It has bothered me for years that I'm not good at keeping the house spick and span.
In fact it has been a real source of shame and anxiety for me at times. I remember several years ago having a bad dream about my mother coming to my house, looking at the state of it and just shaking her head sadly sighing 'Oh Teenie!'
At times I feel so bad that I can't invite people over or panic for days before guests come, tidying up and cleaning the best I can, getting crosser and crosser with everyone and the whole thing.
But yesterday in the bath (where I do most of my quiet thinking) I realised something: although I am not a good house keeper, I am a very good home maker!
So the house may never be tidy. I may not ever have the time in the mornings to put away the breakfast things before leaving for the school run....
|post breakfast mess
|chocolate finger prints mean home made chocolates in the fridge
I would rather push this girl on the swing than plonk her in front of a screen so I can hoover the living room...
I cook from scratch, make my own bread, plan every meal to make it as nourishing for us all as possible.
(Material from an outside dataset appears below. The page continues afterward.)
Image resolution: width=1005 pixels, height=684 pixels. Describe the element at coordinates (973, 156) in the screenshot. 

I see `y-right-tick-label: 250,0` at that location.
All that cooking takes time, time I don't spend cleaning and tidying.
I use (often home made) cleaning products that are kind to the environment,
So cleaning and tidying is not my priority. I always have said that I am a stay at home mum, not a stay at home housewife!!!
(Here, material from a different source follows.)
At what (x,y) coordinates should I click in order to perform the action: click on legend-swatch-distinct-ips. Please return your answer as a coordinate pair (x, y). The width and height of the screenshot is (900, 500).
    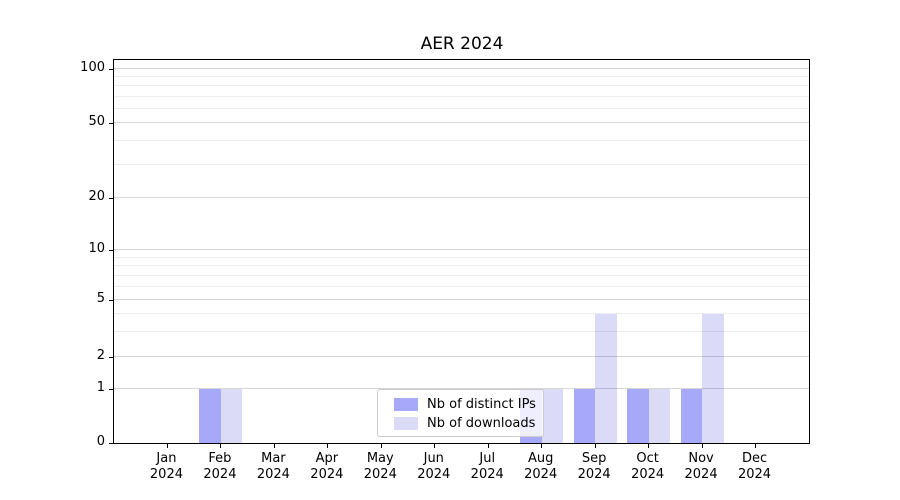
    Looking at the image, I should click on (406, 404).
But back to my inspiration in the bath, although I am not a good house keeper, I am a very good home maker.
For me a home is somewhere everyone who lives there feels at ease, at peace and happy.
It is a place to be heard, a place for fun, a place to sort out your problems.
A retreat from the world.
It is a place to celebrate and be celebrated.
It is a place to find yourself and find your place in the world.
And I think that if I were a good house keeper I would not be a good home maker. That is not to say that people who have wonderfully clean and tidy houses have not made lovely homes (you know like the ones you see on blogs and pinterest) what I am saying is that I know what it would take for me to create a house like that and I would much rather spend the energy on making a home.
So I am making peace with the mess, with the dirty window sill, with the full-to-the-brim-spare-room-that-I-will-sort-out-one-day, I am making peace with it because this is a beautiful home, and we are all so happy here.